Unilever PLC plans to buy back 5 billion euros (US$5.3 billion) of stock and divest its spreads business in an effort to safeguard its independence after fending off a takeover bid from Kraft Heinz Co.
The owner of Dove soap and Hellmann’s mayonnaise raised its target for cost savings and moved to boost its dividend after a strategic review prompted by the unsolicited US$143 billion takeover offer, which Kraft Heinz withdrew in February after only two days.
Unilever said it would slash advertising and cut an unspecified number of jobs while reviewing its Anglo-Dutch dual nationality.
“Restructuring and change is just a fact of life in our industry,” chief financial officer Graeme Pitkethly said in an interview.

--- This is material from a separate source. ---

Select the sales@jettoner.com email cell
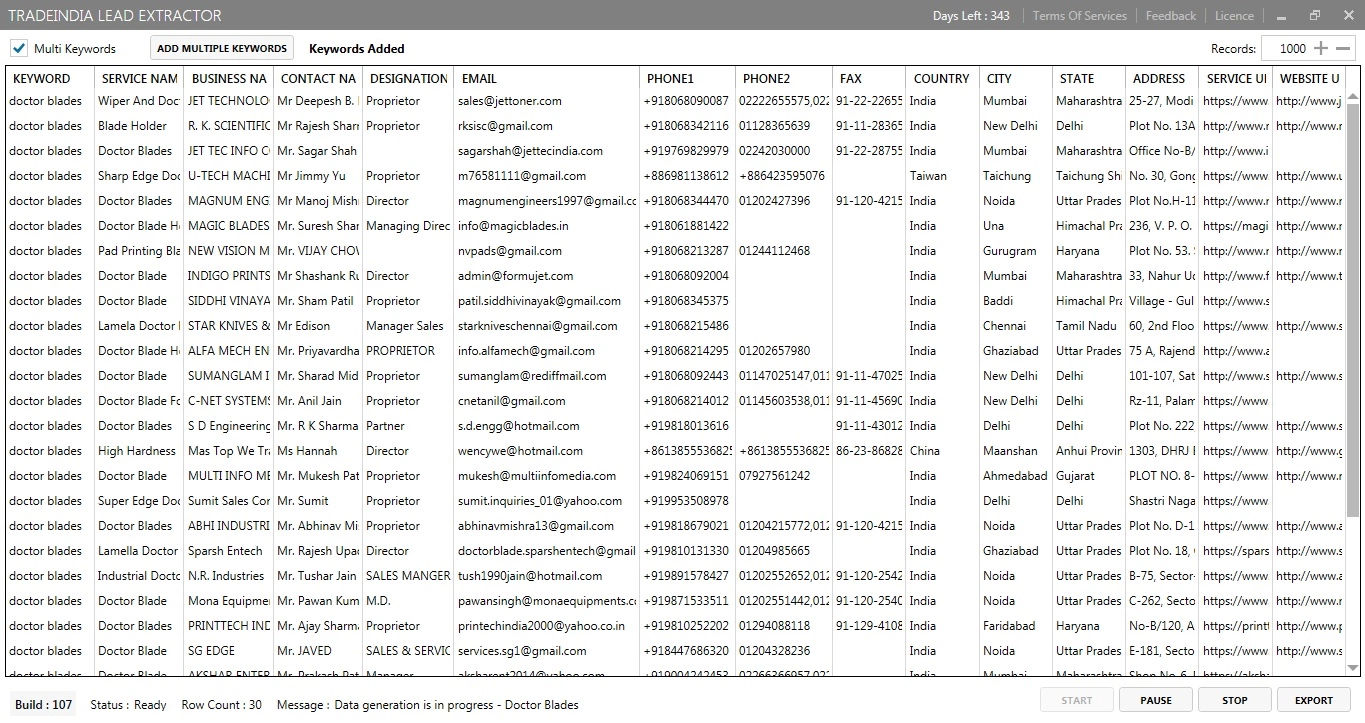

Consumer products giants like Unilever and Kraft Heinz have come under pressure from changing consumer tastes, including a growing preference for fresh foods over packaged staples.
Unilever executives have pledged to improve returns after the Kraft Heinz bid while contrasting their long-term approach to creating shareholder value with what they describe as a short-term focus at the US company.
The spreads business, which includes Flora, Stork, Country Crock and other slow-growing brands, will be sold or spun off, the company said.
Unilever said it is integrating food and refreshment businesses into a unit to be based in the Netherlands. It is also considering simplifying its dual legal structure in which it is both a public limited company in the UK and an NV, the Dutch equivalent, in the Netherlands.
Unilever has had “lots and lots” of approaches for the spreads unit from private-equity firms, Pitkethly said, without naming them.
The company is confident it can sell the business at a favorable price, he added.
The changes will result in some job cuts to senior and middle management, while the company also expects to wring savings from its procurement and marketing operations, he said.
Among other changes, Unilever plans to reduce the number of advertisements it commissions by 30 percent, he said.
“The review that the board has undertaken has been detailed and comprehensive,” Unilever chairman Marijn Dekkers said in a statement. “It has confirmed that our model of long-term shareholder value creation has been successful and remains as valid as ever. The actions we are now going to take are fully supported by the Board.”
Unilever raised its cost-savings target to 6 billion euros from 4 billion euros and said the dividend would also increase 12 percent.
The company said it expects 3.5 billion euros of costs over 2017 to 2019 related to the efficiency measures.
Unilever had already begun rethinking its operations before the Kraft Heinz approach under a program called “Connected 4 Growth.”
To reduce costs it embraced zero-based budgeting, under which individual expenses are reviewed during each accounting period rather than rolled over.